EXERCISE DATA START

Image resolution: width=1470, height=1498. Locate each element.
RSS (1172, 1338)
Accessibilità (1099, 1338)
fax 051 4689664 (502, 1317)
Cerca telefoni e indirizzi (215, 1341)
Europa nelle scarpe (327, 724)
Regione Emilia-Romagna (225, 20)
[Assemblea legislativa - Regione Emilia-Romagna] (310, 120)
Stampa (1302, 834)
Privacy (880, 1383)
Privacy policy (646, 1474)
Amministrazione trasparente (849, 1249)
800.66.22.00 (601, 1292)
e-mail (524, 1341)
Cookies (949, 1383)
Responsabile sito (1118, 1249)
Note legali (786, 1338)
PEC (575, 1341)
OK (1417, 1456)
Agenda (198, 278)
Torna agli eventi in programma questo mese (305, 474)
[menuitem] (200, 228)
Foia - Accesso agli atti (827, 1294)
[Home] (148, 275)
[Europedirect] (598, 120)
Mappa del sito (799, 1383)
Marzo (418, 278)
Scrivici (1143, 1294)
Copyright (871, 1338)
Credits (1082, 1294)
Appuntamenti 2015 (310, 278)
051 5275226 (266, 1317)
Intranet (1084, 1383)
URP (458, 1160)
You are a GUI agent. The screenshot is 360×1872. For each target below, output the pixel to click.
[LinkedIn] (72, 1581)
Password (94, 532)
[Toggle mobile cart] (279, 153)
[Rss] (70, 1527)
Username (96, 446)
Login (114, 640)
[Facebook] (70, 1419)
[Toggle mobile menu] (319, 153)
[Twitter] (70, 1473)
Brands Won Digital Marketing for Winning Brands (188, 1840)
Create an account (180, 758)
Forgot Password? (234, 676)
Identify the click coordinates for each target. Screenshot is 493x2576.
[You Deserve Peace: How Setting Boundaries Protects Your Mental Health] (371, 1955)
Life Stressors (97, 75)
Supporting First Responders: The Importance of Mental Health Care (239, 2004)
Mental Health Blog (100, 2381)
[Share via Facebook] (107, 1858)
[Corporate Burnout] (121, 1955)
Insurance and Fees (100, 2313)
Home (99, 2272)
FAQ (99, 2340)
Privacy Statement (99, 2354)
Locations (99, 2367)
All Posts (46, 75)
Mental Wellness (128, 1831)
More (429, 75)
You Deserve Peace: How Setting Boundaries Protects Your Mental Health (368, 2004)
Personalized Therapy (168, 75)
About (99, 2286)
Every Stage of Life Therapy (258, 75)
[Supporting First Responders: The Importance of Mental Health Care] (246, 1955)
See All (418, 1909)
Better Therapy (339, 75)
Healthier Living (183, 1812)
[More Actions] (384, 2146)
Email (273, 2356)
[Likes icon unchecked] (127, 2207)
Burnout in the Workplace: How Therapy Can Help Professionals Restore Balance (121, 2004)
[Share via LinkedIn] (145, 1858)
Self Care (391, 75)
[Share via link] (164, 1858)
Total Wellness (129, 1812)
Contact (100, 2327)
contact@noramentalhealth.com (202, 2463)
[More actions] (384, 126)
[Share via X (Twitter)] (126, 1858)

EXERCISE DATA END

■ WHAT IS NEEDED:
Would you copy each line of the records that contains "Privacy"?

■ ANSWER BOX:
Privacy (880, 1383)
Privacy policy (646, 1474)
Privacy Statement (99, 2354)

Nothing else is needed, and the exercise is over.